As a reminder, the College Cost and Reduction Act is aimed at fixing the current student loan debt crisis. The legislation includes measures related to increased transparency, policies focused on access and affordability, and additionally provides accountability provisions focused on student success. The accountability measures included in the College Cost Reduction Act are of particular importance to AACS members. Many of the accountability measures will repeal current regulations that are harmful to our membership, such as:

Gainful Employment and Financial Value Transparency: Repeals current regulations by the Secretary and eliminates authority for any future regulations.

90/10 Rule: Repeals current regulations and eliminates authority for any future regulations.

Financial Responsibility: Repeals current regulations and clarifies circumstances in which the Department of Education (ED) determines whether an institution is financially responsible; requires ED to undergo a new rulemaking process to update the financial responsibility ratios no later than 18 months after enactment.

Changes in Ownership: Includes the Change of Ownership and Conversion Improvement Act (Rep. Owens and Rep. Miller Meeks), which repeals current regulations and reforms the process to require IHEs to pay an administrative fee when submitting change of control and conversion applications; these fees will be used by ED and the IRS to hire staff and reduce the application processing time as well as conduct oversight.

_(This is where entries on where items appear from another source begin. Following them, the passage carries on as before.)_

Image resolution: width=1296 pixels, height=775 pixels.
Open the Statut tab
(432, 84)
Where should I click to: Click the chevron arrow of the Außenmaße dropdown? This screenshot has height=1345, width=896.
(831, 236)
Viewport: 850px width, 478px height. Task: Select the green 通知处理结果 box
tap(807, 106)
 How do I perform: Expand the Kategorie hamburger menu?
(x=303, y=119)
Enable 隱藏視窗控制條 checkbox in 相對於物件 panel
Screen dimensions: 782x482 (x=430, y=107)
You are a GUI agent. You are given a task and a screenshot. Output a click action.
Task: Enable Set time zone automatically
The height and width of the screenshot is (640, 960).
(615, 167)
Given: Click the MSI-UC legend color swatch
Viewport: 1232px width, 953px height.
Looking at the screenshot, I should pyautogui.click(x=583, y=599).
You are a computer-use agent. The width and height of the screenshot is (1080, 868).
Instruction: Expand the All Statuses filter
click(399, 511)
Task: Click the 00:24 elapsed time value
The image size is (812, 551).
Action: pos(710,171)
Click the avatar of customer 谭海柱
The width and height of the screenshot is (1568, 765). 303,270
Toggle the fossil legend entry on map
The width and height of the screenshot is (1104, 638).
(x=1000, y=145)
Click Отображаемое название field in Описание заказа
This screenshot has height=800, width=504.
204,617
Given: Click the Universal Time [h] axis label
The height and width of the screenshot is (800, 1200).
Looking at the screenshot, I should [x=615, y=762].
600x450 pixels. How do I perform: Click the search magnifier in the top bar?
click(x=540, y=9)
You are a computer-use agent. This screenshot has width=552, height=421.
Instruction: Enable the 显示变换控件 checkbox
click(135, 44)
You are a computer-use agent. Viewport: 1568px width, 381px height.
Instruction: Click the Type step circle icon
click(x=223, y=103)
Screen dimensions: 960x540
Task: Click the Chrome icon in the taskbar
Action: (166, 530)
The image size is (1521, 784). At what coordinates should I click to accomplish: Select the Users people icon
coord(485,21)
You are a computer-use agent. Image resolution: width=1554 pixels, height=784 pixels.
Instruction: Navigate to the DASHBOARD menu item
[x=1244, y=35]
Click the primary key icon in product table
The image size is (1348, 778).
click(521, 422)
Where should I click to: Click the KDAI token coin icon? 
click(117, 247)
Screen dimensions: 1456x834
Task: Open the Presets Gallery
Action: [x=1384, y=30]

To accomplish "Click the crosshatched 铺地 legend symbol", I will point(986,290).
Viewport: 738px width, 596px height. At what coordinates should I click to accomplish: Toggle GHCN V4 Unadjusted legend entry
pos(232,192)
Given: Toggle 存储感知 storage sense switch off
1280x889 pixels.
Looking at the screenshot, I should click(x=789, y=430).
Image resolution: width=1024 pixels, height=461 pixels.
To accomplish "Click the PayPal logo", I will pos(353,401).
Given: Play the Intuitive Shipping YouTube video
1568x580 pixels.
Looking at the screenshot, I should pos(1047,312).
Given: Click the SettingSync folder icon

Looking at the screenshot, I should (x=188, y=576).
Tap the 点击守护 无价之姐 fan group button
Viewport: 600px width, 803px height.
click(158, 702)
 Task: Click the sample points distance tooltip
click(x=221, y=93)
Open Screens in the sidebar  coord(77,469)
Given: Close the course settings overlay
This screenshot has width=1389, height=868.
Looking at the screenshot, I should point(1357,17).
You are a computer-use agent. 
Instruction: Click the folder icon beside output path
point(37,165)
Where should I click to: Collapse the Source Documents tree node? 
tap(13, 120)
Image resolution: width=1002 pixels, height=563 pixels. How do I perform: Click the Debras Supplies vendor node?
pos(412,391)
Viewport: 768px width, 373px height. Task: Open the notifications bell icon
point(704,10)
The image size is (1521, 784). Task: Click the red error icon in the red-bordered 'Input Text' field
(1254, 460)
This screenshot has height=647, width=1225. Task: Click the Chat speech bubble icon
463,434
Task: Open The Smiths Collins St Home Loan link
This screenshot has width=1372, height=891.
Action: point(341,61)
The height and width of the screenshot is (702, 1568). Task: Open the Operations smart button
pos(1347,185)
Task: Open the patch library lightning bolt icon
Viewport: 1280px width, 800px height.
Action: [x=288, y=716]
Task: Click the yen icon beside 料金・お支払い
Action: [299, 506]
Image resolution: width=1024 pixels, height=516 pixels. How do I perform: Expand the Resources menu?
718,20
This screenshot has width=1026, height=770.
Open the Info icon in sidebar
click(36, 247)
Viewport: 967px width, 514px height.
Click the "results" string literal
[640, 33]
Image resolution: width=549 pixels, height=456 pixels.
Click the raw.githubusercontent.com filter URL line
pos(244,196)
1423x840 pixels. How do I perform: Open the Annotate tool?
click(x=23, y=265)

Other Repeals: Repeals new regulations issued by ED related to closed school discharges, borrowers defense to repayment, pre-dispute arbitration, false certification, administrative capability, certification procedures, and ability to benefit, as well as guidance related to personal liability for owners of proprietary institutions. Prohibits any substantially similar regulation on these topics from being issued by ED.

The College Cost Reduction Act would also significantly revise the current accreditation system. It proposes to provide States with the authority to designate industry-specific accreditors, and additionally directs accreditors to focus on student achievement outcomes standards in its review of institutional and program quality.

Finally, we note that the College Cost Reduction Act includes certain accountability provisions. One provision provides that institutions will be held financially responsible when borrowers are unable to pay their student loans. The proposed language states that institutions “will be required to compensate the government annually for a portion of the unpaid interest and principal on the loans associated with their former students based on the total price the institution charges students for a program of study and the value-added earnings of students after they graduate or, in the case of students who do not graduate, the institution’s completion rate.” The provision will develop two risk-sharing metrics for institutions–(1) for completing student cohorts–that will calculate the median value-added earnings of students who completed the program minus the total price charged to students multiplied by one hundred; and (2) for non-completing student cohorts–that will compare the percentage of students who received Federal financial assistance who did not complete the program within 150% of the program length or did not complete the program within six years after enrollment in a two-year institution. The institution will then be responsible for a portion of the unpaid interest and principal based on these metrics.

We will continue to update AACS Membership on any developments with the College Cost and Reduction Act.